First, the court rejected the tribe’s argument, often advanced by conservation groups in ESA litigation, that the ESA requires that FWS “give the benefit of the doubt to the species.” The court held that this language, taken from a conference committee report, does not mean that the FWS is required to issue a jeopardy opinion if the evidence is evenly balanced between likely jeopardy and likely no jeopardy. Rather, the Eleventh Circuit explained, the language was intended to prevent FWS from shirking its consultation duties by relying on scientific uncertainty, but did not require any substantive result. The court held that “the need to give a species the benefit of the doubt cannot stand alone as a challenge to a biological opinion.”
Second, the court held that the FWS Consultation Handbook, which is not a formal rule, is nevertheless entitled to Chevron deference because it was adopted after notice and comment, citing Nw.
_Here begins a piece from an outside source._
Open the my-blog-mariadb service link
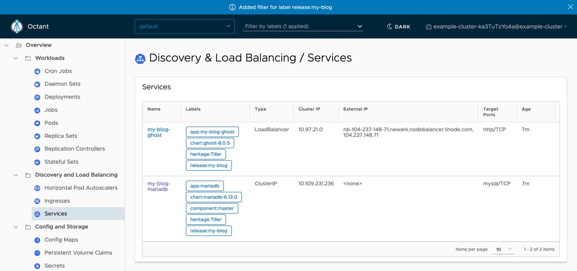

Ecosystem Alliance v. United States Fish & Wildlife Service, 475 F.3d 1136, 1142-43 (9th Cir. 2007).
Third, the court rejected the argument that negative impacts on a species’ critical habitat must be permanent to amount to “adverse modification” under the ESA. Writing for the court, Judge Carnes noted: “It is not enough that the habitat will recover in the future if there is a serious risk that when that future arrives the species will be history.”
Finally, the Eleventh Circuit invalidated the incidental take statement because it used a habitat indicator — specific water levels– as a proxy to establish the trigger that would require the agency to reinitiate the Section 7 consultation process. The court held that the FWS’ use of a habitat indicator as a proxy, as provided for in the Consultation Handbook, fails Chevron step one, based on its conclusion that the legislative history of the ESA clearly indicates Congressional intent that actual population data must be used as the trigger for re-consultation, unless the agency demonstrates that it is impracticable to do so. Further, even if the agency can demonstrate the need to use a habitat proxy, the habitat proxy trigger must be addressed to the specific habitat needs of the species.
This decision, reviewing the FWS’ attempt to manage challenging species protection problems and breaking new ground on ESA legal issues, is sure to be much-cited and widely debated.